- WHAT YOU SHOULD DO
Copy the passage on hydrophobia starting at "2. The hydrophobia" and ending at "have upon them.", putting "spans" wherever "intervals" appears.

- SELECTED PASSAGE
◆ ◆ ◆ ◆

2. The hydrophobia partakes of the character of a malignant fever, in appearing at different intervals from the time in which the infection is received into the body. These intervals are from one day to five or six months. The small-pox shows itself in intervals from eight to twenty days, and the plague and yellow fever from the moment in which the miasmata are inhaled, to nearly the same distance of time. This latitude in the periods at which infectious and contagious matters are brought into action in the body, must be resolved into the influence which the season of the year, the habits of the patients, and the passion of fear have upon them.

Where the interval between the time of being bitten, and the appearance of a dread of water, exceeds five or six months, it is probable it may be occasioned by a disease derived from another cause. Such a person is predisposed in common with other people to all the diseases of which the hydrophobia is a symptom. The recollection of the poisonous wound he has received, and its usual consequences, is seldom absent from his mind for months or years. A fever, or an affection of his nerves from their most common causes, cannot fail of exciting in him apprehensions of the disease which usually follows the accident to which he has been exposed. His fears are then let loose upon his system, and produce in a short time a dread of water which appears to be wholly unconnected with the bite of a rabid animal. Similar instances of the effects of fear upon the human body are to be met with in books of medicine. The pains produced by fear acting upon the imagination in supposed venereal infections, are as real and severe as they are in the worst state of that disease.

◆ ◆ ◆ ◆

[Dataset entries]
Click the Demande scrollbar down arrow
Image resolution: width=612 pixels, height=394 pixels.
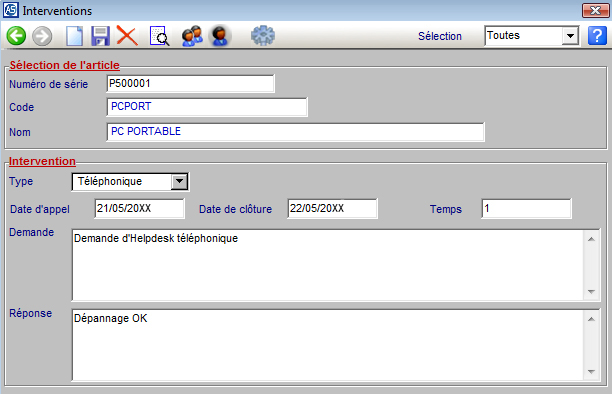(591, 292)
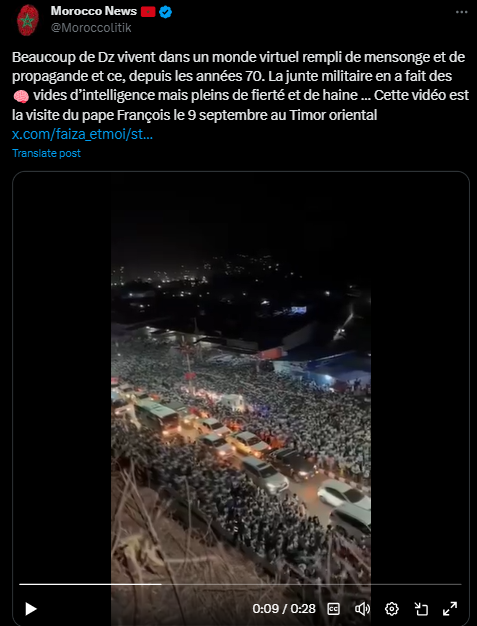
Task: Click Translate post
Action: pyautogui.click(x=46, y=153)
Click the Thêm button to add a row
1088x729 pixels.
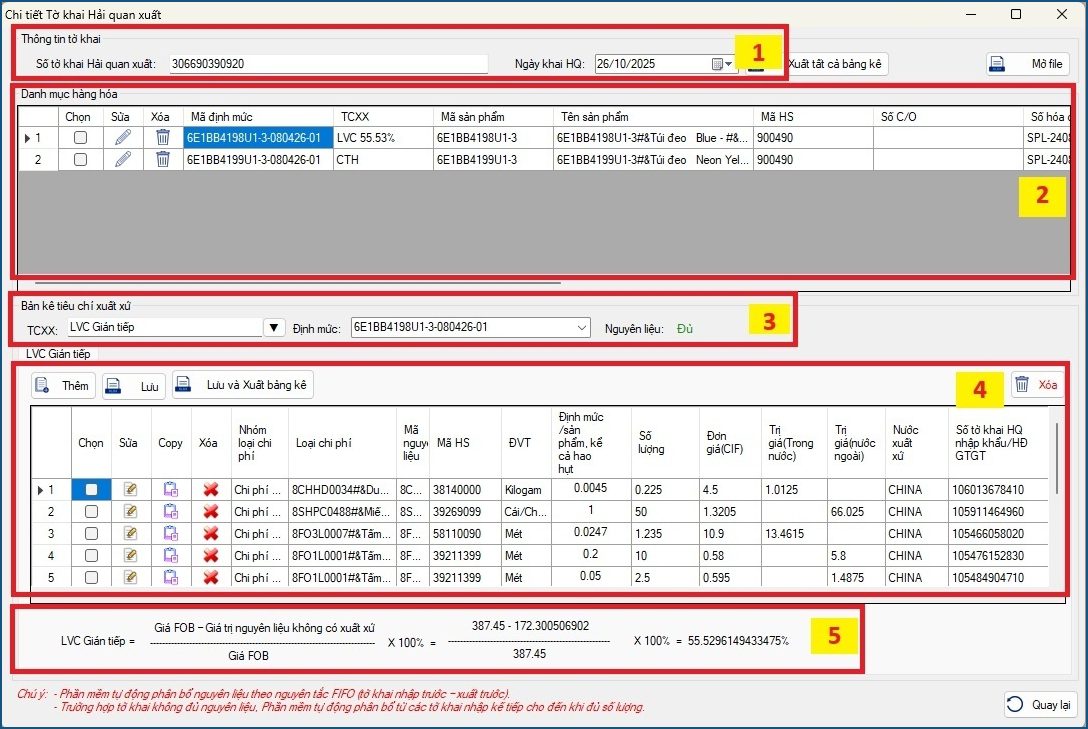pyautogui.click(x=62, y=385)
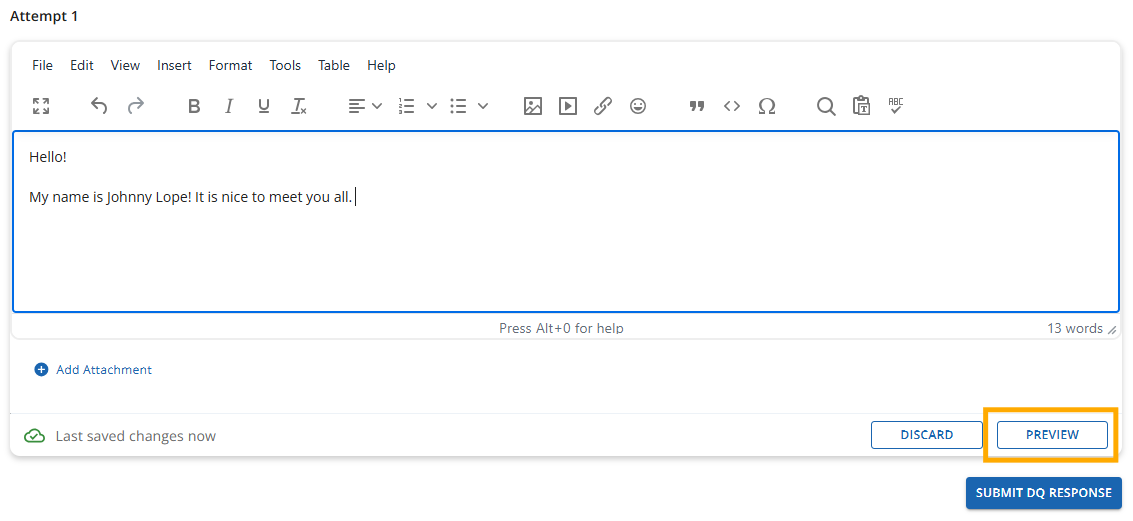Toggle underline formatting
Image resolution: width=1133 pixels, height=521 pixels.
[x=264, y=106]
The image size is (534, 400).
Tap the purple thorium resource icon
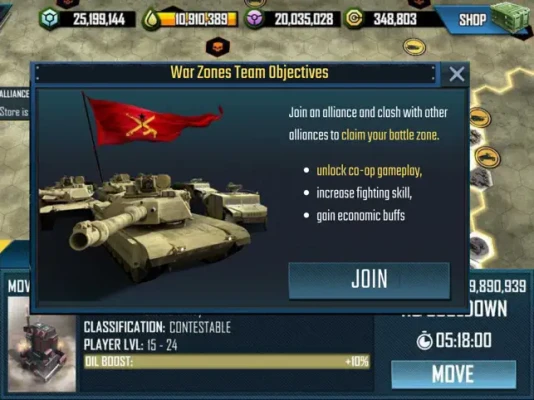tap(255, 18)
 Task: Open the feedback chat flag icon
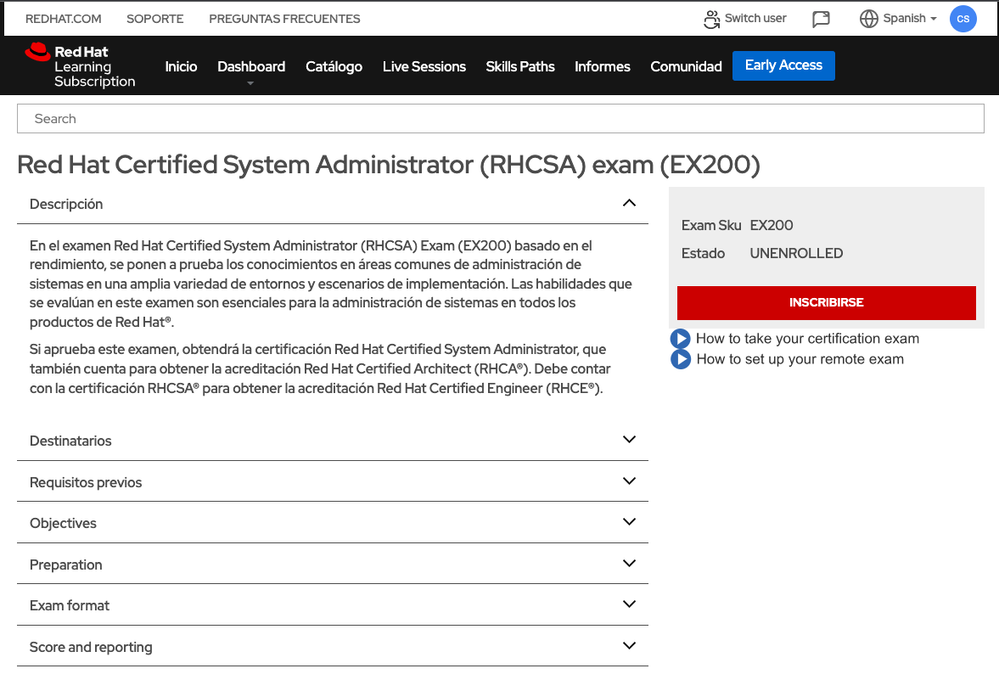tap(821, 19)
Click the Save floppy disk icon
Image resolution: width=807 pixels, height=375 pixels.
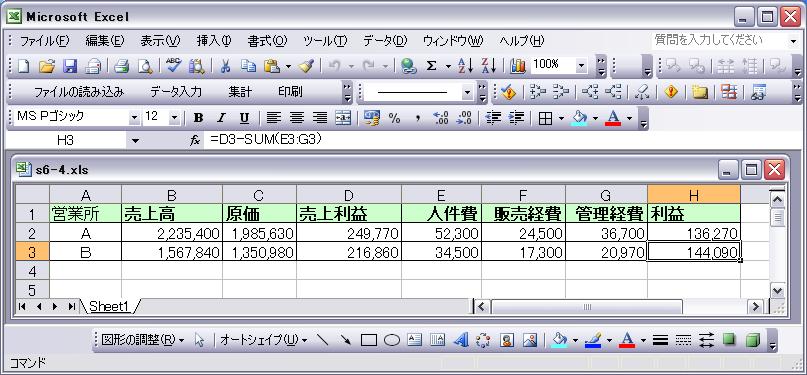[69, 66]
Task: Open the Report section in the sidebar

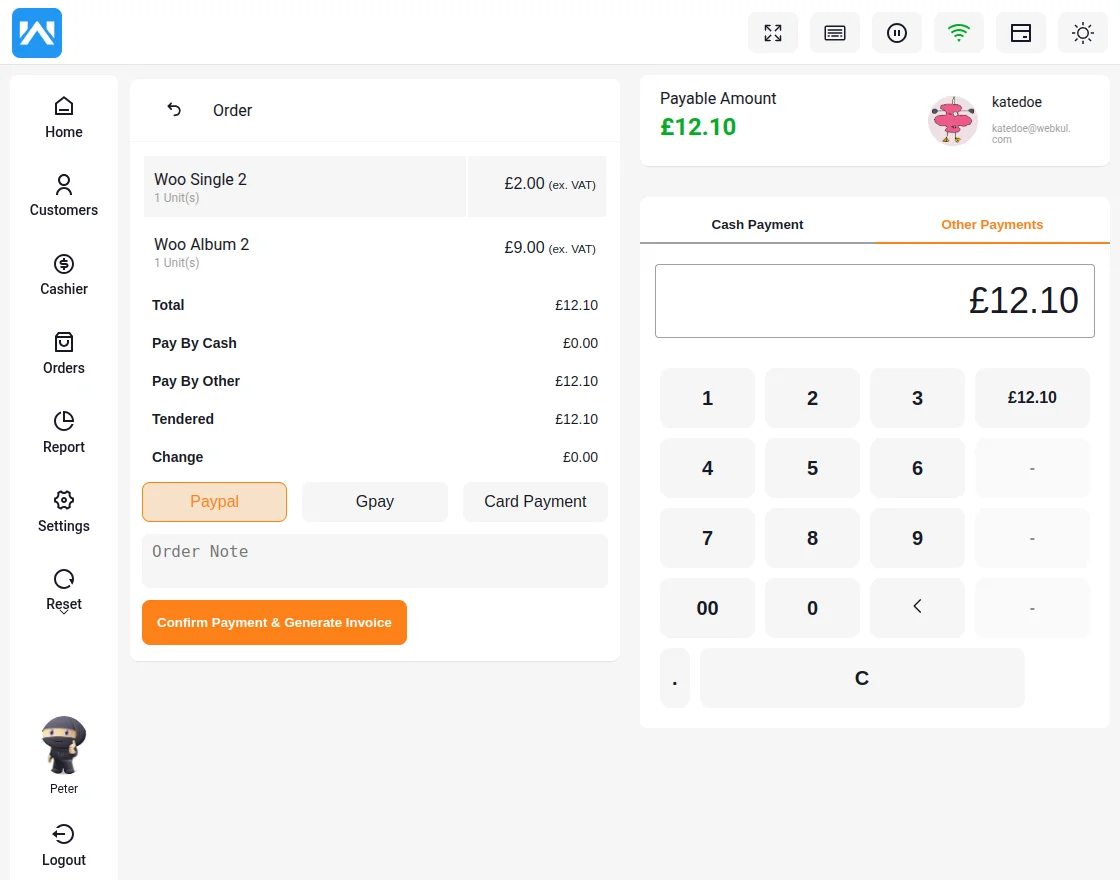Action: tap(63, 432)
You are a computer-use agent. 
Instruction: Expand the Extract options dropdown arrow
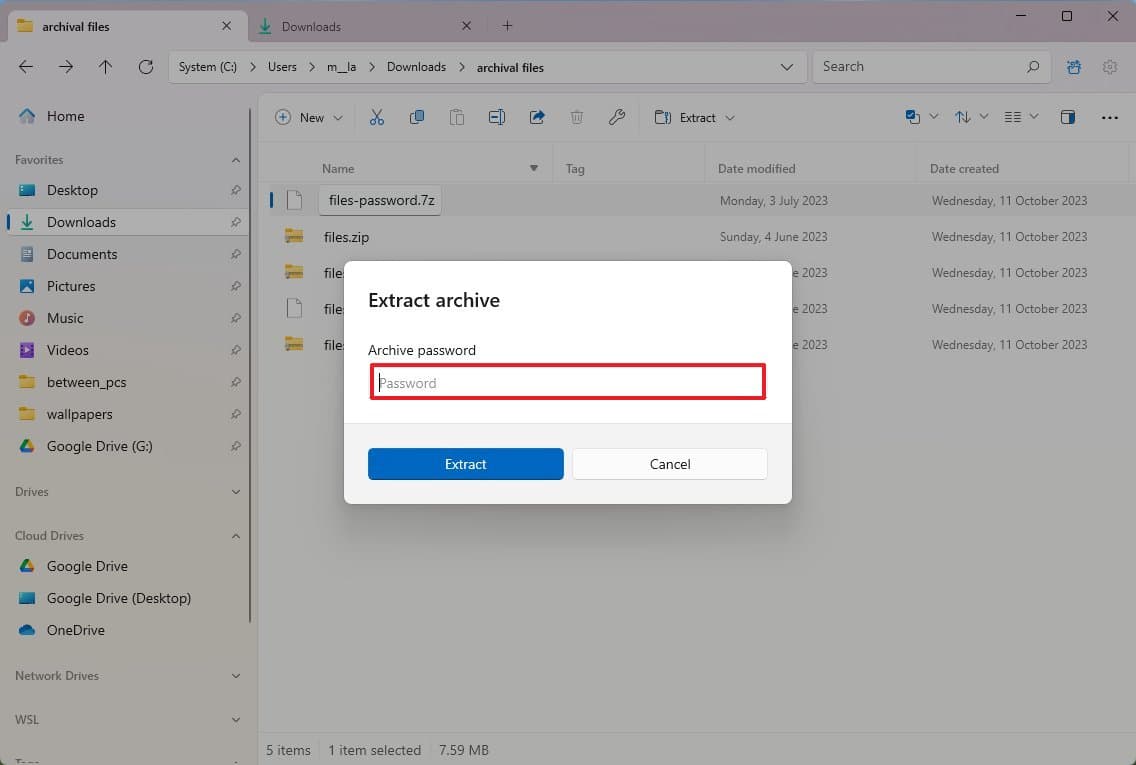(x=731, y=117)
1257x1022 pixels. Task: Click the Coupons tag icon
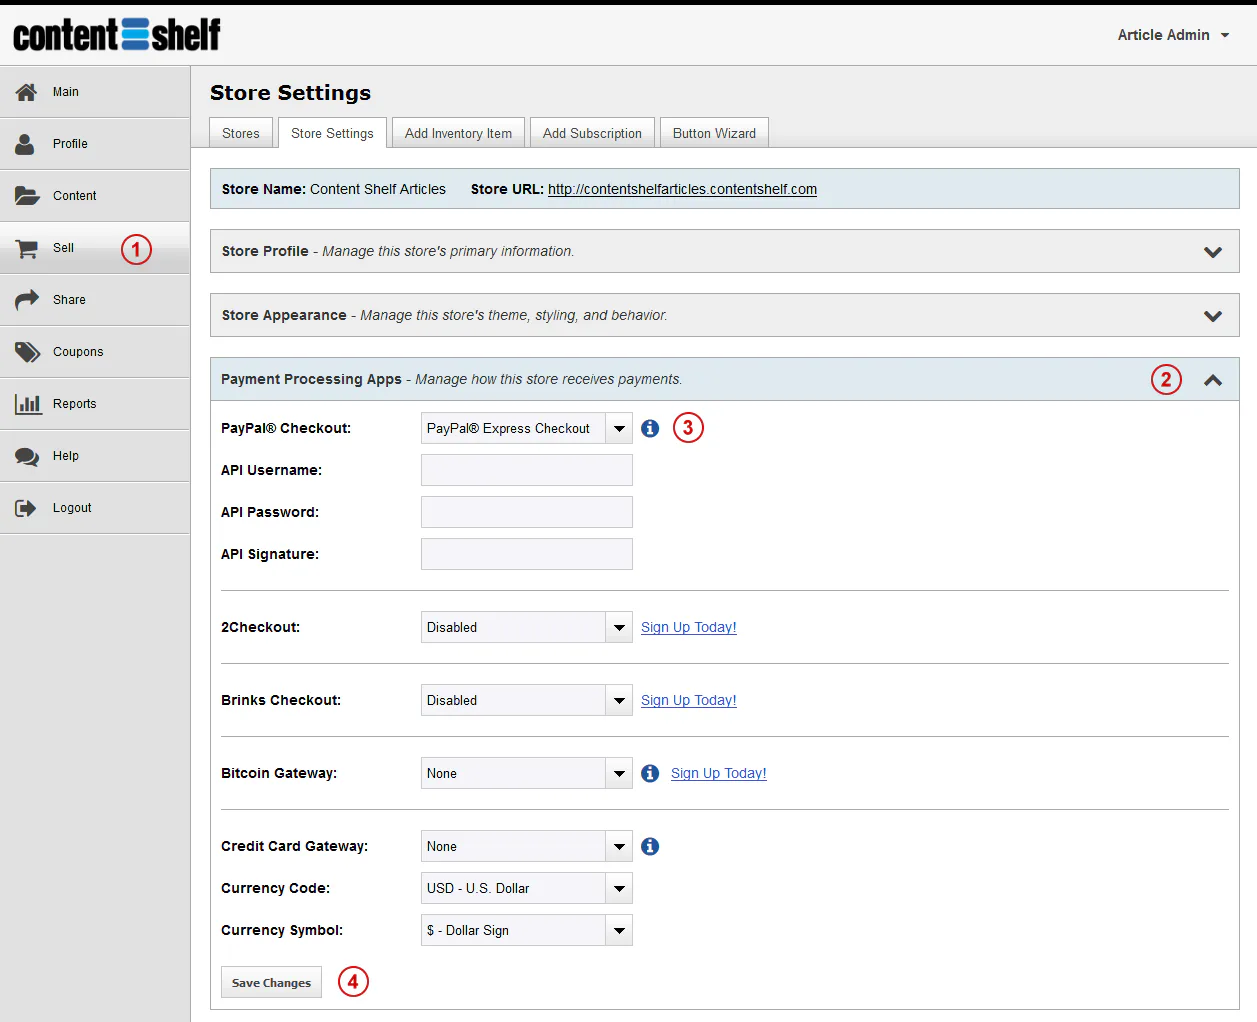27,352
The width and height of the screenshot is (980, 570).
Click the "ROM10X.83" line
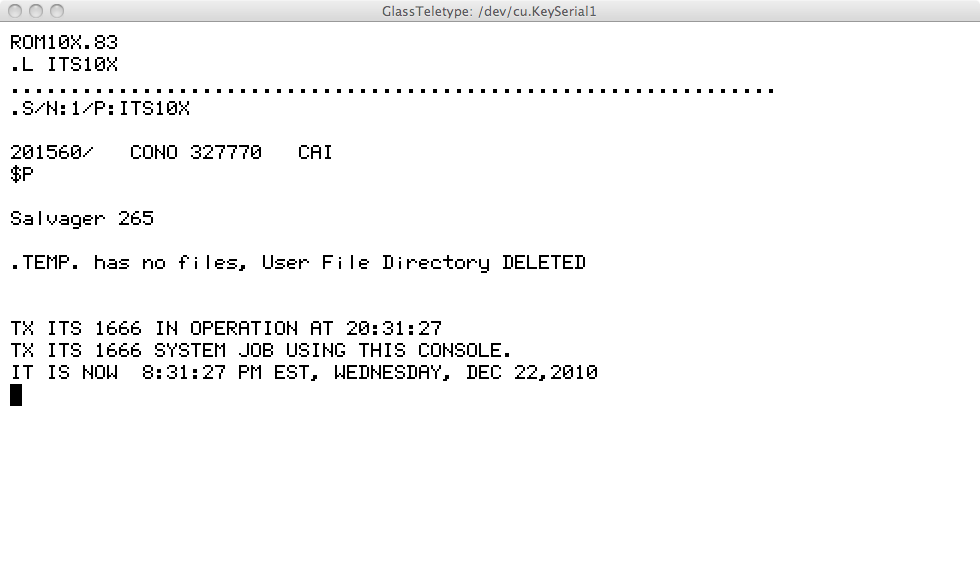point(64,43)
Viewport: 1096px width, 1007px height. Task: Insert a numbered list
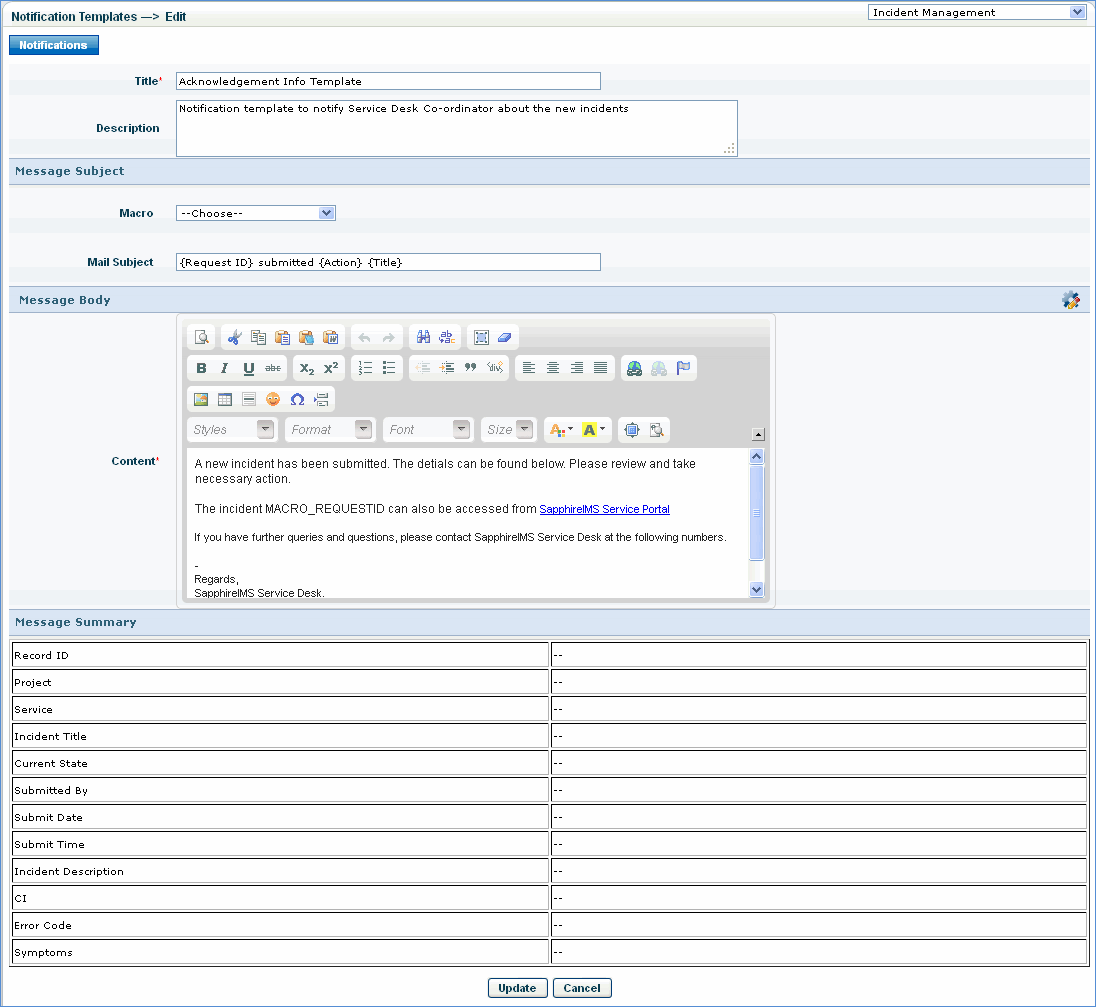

◆ ◆ ◆ ◆

- WRITTEN SOLUTION
2. The hydrophobia partakes of the character of a malignant fever, in appearing at different spans from the time in which the infection is received into the body. These spans are from one day to five or six months. The small-pox shows itself in spans from eight to twenty days, and the plague and yellow fever from the moment in which the miasmata are inhaled, to nearly the same distance of time. This latitude in the periods at which infectious and contagious matters are brought into action in the body, must be resolved into the influence which the season of the year, the habits of the patients, and the passion of fear have upon them.